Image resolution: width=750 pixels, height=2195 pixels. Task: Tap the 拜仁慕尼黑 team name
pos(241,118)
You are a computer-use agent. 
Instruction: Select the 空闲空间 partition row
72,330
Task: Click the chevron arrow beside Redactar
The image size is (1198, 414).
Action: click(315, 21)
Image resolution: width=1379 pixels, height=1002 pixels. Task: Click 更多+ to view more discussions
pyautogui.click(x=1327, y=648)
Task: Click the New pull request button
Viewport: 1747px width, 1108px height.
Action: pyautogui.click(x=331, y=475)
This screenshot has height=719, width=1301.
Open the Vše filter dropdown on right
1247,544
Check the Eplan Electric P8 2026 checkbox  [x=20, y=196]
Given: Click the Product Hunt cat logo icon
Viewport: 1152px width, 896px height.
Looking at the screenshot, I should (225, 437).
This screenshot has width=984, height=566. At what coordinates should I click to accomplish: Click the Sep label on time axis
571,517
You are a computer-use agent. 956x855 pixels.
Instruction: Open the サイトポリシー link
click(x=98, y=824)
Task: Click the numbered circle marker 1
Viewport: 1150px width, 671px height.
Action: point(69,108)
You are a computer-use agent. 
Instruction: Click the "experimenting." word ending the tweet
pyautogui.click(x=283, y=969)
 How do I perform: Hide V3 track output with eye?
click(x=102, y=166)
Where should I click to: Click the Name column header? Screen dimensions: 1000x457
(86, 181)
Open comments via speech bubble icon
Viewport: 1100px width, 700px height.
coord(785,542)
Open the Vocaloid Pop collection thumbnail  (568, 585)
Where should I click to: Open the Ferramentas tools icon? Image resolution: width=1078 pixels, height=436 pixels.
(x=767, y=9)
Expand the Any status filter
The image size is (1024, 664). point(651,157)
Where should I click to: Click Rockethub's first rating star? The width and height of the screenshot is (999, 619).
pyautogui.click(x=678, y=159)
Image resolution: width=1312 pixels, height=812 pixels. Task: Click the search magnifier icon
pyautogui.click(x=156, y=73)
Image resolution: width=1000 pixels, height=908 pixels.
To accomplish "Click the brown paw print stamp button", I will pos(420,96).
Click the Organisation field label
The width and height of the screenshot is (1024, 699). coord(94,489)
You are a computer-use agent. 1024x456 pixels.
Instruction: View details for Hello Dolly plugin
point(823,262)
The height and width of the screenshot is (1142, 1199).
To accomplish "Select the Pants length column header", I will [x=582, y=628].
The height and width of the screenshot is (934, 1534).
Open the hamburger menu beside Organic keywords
= = =
> _Assigned task_:
Each line above should be output exactly as written.

> _Your response_:
Image resolution: width=750 pixels, height=2195 pixels. Task: Tap the 拜仁慕尼黑 team name
pos(241,118)
You are a computer-use agent. 
Instruction: Select the 空闲空间 partition row
72,330
Task: Click the chevron arrow beside Redactar
The image size is (1198, 414).
Action: click(315, 21)
Image resolution: width=1379 pixels, height=1002 pixels. Task: Click 更多+ to view more discussions
pyautogui.click(x=1327, y=648)
Task: Click the New pull request button
Viewport: 1747px width, 1108px height.
Action: pyautogui.click(x=331, y=475)
This screenshot has height=719, width=1301.
Open the Vše filter dropdown on right
1247,544
Check the Eplan Electric P8 2026 checkbox  [x=20, y=196]
Given: Click the Product Hunt cat logo icon
Viewport: 1152px width, 896px height.
Looking at the screenshot, I should (225, 437).
This screenshot has width=984, height=566. At what coordinates should I click to accomplish: Click the Sep label on time axis
571,517
You are a computer-use agent. 956x855 pixels.
Instruction: Open the サイトポリシー link
click(x=98, y=824)
Task: Click the numbered circle marker 1
Viewport: 1150px width, 671px height.
Action: point(69,108)
You are a computer-use agent. 
Instruction: Click the "experimenting." word ending the tweet
pyautogui.click(x=283, y=969)
 How do I perform: Hide V3 track output with eye?
click(x=102, y=166)
Where should I click to: Click the Name column header? Screen dimensions: 1000x457
(86, 181)
Open comments via speech bubble icon
Viewport: 1100px width, 700px height.
coord(785,542)
Open the Vocaloid Pop collection thumbnail  (568, 585)
Where should I click to: Open the Ferramentas tools icon? Image resolution: width=1078 pixels, height=436 pixels.
(x=767, y=9)
Expand the Any status filter
The image size is (1024, 664). point(651,157)
Where should I click to: Click Rockethub's first rating star? The width and height of the screenshot is (999, 619).
pyautogui.click(x=678, y=159)
Image resolution: width=1312 pixels, height=812 pixels. Task: Click the search magnifier icon
pyautogui.click(x=156, y=73)
Image resolution: width=1000 pixels, height=908 pixels.
To accomplish "Click the brown paw print stamp button", I will pos(420,96).
Click the Organisation field label
The width and height of the screenshot is (1024, 699). coord(94,489)
You are a computer-use agent. 1024x456 pixels.
Instruction: View details for Hello Dolly plugin
point(823,262)
The height and width of the screenshot is (1142, 1199).
To accomplish "Select the Pants length column header", I will [x=582, y=628].
The height and width of the screenshot is (934, 1534).
Open the hamburger menu beside Organic keywords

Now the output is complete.